内皮抑素对NSCLC细胞系中VEGF受体2表达的影响及其放射增敏效应机制研究

目的 研究内皮抑素对NSCLC细胞(人肺腺癌A549细胞、人肺鳞癌Calu-1细胞)中VEGF受体2(VEGFR₂)表达影响,并探索其放射增敏效应的可能机制。方法 CCK8法检测内皮抑素对细胞增殖抑制作用,计算24 h的20%药物抑制浓度(IC₂₀);采用RT-PCR及蛋白印迹法检测各组VEGFR₂、相关信号通路及HIF-1α mRNA与蛋白表达变化;克隆形成实验检测各组细胞放射敏感性,流式细胞术检测凋亡及周期分布。多样本均数比较采用单因素方差分析,组间比较采用两样本均数t检验。结果 经内皮抑素处理后,Calu-1细胞增殖活力明显下降(F=50.36,P<0.01),IC₂₀=296.5 μg/ml;VEGFR₂和HIF-1αmRNA与蛋白表达水平均受抑制(F=25.43、10.44,P值均<0.05);同时Akt、ERK1/2和p38的蛋白磷酸化水平均减低(F=2.89、0.24、1.09,P值均<0.05);其放射增敏比为1.38;凋亡率、G₂+M期阻滞增加(F=44.15、104.24,P值均<0.01)。此外,与Calu-1细胞相比,内皮抑素对A549细胞放射增敏比为1.09。结论 内皮抑素能促进VEGFR₂高表达Calu-1细胞凋亡并能增强放射敏感性,对低表达的A549细胞效果有限。

Impacts of endostatin on expression of vascular endothelial growth factor receptor-2 in non-small cell lung cancer cells and mechanisms underlying its radiosensitizing effect

Objective To determine the effects of endostatin on the expression of vascular endothelial growth factor receptor-2(VEGFR-2) in non-small cell lung cancer cells (human A549 lung adenocarcinoma cells and human Calu-1 lung carcinoma cells), and to investigate the possible mechanisms underlying its radiosensitizing effect.
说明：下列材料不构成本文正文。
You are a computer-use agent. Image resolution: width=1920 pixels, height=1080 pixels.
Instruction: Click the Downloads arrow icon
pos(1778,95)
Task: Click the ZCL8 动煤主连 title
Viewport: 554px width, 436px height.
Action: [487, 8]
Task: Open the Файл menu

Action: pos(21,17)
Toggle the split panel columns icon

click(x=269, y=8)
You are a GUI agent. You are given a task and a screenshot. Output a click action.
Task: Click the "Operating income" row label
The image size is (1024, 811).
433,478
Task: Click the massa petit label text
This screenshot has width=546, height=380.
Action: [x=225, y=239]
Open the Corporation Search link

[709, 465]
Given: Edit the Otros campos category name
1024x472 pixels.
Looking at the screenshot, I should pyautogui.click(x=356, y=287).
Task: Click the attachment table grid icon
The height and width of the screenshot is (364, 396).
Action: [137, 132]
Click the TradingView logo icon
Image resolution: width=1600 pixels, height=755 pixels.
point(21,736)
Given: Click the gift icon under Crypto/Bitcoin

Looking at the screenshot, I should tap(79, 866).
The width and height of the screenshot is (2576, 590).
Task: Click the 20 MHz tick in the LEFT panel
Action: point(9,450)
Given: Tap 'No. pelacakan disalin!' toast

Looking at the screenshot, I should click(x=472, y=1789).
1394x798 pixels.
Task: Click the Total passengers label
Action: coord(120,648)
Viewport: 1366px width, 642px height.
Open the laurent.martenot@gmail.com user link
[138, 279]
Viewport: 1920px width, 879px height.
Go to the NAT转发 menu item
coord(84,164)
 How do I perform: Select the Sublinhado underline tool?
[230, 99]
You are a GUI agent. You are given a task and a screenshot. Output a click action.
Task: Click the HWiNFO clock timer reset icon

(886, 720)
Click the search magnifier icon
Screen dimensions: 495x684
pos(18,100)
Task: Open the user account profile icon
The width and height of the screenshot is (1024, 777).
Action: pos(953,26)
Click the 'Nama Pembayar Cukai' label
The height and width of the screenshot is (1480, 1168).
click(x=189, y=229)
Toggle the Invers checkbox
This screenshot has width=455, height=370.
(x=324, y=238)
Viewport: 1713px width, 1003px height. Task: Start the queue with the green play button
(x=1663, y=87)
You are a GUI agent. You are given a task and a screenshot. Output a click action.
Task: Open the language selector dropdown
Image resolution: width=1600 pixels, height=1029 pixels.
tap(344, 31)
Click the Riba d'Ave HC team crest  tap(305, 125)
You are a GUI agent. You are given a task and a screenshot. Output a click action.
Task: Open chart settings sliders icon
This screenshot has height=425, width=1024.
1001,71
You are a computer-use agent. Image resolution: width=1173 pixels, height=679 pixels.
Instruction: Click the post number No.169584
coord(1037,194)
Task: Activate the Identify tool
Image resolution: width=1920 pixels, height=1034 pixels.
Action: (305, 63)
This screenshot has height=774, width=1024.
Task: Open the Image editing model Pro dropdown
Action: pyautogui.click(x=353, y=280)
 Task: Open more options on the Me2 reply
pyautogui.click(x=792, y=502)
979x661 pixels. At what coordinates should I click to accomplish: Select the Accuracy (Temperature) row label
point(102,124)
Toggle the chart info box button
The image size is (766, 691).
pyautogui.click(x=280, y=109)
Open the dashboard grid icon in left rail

Methods The CCK8 method was used to determine the inhibitory effect of endostatin on cell proliferation and calculate the drug concentration that caused a 20% reduction in cell proliferation within 24 h (IC₂₀). RT-PCR and Western blot assays were used to assess the mRNA and protein expression of VEGFR-2, proteins within its related signaling pathways, and HIF-1α, respectively. The radiosensitivity of cells in each group was determined by colony formation assay;cell apoptosis and cell cycle distribution were determined by flow cytometry. Comparison of mean values between multiple samples was made by one-way analysis of variance, and comparison of mean values between two samples was made by t test. Results Endostatin significantly inhibited the proliferation of Calu-1 cells (F=50.36,P<0.01) with an IC₂₀ of 296.5 μg/ml;the mRNA and protein expression of VEGFR-2 and HIF-1α was also significantly inhibited in endostatin-treated Calu-1 cells (F=25.43,10.44, all P<0.05). Moreover, the phosphorylation of Akt, ERK1/2, and p38 was significantly reduced in endostatin-treated Calu-1 cells (F=2.89,0.24,1.09, all P<0.05). The radiosensitivity enhancement ratios for Calu-1 cells and A549 cells were 1.38 and 1.09, respectively. Endostatin significantly induced apoptosis (F=44.15, P<0.01) and G₂/M blockage (F=104.24,P<0.01) in Calu-1 cells. Conclusions Endostatin induces apoptosis and enhances radiosensitivity in Calu-1 cells with high expression of VEGFR-2, but it has a limited impact on A549 cells with low expression of VEGFR-2.